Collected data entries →
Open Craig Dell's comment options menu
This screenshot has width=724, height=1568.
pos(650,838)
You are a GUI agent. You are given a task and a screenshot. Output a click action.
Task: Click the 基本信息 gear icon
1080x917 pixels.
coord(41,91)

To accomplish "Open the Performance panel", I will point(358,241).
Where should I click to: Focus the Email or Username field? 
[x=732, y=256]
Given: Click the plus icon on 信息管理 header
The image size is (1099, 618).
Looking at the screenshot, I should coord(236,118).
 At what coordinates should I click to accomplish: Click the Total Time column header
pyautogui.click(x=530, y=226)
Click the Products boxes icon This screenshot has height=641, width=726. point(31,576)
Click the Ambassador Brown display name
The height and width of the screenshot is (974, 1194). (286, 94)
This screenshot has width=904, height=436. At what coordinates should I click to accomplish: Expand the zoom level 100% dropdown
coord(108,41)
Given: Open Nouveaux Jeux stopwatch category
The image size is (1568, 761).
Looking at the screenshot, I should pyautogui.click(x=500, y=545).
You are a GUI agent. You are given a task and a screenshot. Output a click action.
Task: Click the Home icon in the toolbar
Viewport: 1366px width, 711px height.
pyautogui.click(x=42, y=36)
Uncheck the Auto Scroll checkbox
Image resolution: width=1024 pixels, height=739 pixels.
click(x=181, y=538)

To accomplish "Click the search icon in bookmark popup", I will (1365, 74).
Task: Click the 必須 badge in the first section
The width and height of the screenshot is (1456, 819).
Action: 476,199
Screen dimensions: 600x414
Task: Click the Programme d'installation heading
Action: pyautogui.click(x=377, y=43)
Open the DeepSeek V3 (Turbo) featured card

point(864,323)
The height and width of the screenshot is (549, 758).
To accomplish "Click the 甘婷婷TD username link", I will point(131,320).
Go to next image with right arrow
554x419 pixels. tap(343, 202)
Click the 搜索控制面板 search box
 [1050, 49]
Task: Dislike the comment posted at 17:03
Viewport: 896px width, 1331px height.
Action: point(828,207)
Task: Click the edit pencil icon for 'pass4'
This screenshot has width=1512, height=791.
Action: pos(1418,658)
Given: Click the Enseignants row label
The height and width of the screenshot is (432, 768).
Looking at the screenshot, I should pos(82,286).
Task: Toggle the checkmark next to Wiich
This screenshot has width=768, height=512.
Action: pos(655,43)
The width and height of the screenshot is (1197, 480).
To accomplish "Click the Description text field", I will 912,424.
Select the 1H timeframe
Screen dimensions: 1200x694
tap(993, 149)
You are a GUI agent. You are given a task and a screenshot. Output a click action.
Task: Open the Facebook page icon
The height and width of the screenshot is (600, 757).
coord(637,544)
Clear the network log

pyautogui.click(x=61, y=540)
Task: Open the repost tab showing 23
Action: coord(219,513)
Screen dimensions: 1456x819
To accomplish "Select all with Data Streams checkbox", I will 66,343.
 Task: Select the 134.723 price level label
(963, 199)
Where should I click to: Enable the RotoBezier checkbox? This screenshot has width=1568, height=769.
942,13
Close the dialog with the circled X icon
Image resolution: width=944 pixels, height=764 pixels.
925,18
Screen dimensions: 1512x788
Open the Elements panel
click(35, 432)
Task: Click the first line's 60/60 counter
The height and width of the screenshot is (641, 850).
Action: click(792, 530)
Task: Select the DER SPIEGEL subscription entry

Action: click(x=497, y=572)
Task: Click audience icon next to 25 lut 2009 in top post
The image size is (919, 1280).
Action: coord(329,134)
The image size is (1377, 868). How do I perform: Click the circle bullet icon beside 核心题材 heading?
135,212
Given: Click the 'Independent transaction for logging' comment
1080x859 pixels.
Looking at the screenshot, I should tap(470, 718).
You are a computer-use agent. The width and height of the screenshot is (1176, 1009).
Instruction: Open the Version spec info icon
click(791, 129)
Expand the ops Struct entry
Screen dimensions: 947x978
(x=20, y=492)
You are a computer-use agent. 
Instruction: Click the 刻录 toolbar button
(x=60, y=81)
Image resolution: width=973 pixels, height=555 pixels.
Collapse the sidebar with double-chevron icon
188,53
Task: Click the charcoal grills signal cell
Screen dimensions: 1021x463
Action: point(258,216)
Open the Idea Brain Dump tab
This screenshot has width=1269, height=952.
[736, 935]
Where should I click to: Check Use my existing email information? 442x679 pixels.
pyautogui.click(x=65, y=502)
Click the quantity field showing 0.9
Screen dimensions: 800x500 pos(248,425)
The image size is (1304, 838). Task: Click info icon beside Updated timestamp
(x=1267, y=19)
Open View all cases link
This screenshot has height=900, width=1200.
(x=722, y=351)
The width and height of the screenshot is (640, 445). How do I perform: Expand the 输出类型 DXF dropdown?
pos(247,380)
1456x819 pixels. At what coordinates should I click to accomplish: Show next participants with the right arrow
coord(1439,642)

Work order → Only the lines above from the line containing "This screenshot has width=1512, height=791." through the line containing "The width and height of the screenshot is (1197, 480)." should be retyped, exactly and with both ends included.

Written solution →
This screenshot has width=1512, height=791.
Action: pos(1418,658)
Given: Click the Enseignants row label
The height and width of the screenshot is (432, 768).
Looking at the screenshot, I should pos(82,286).
Task: Toggle the checkmark next to Wiich
This screenshot has width=768, height=512.
Action: pos(655,43)
The width and height of the screenshot is (1197, 480).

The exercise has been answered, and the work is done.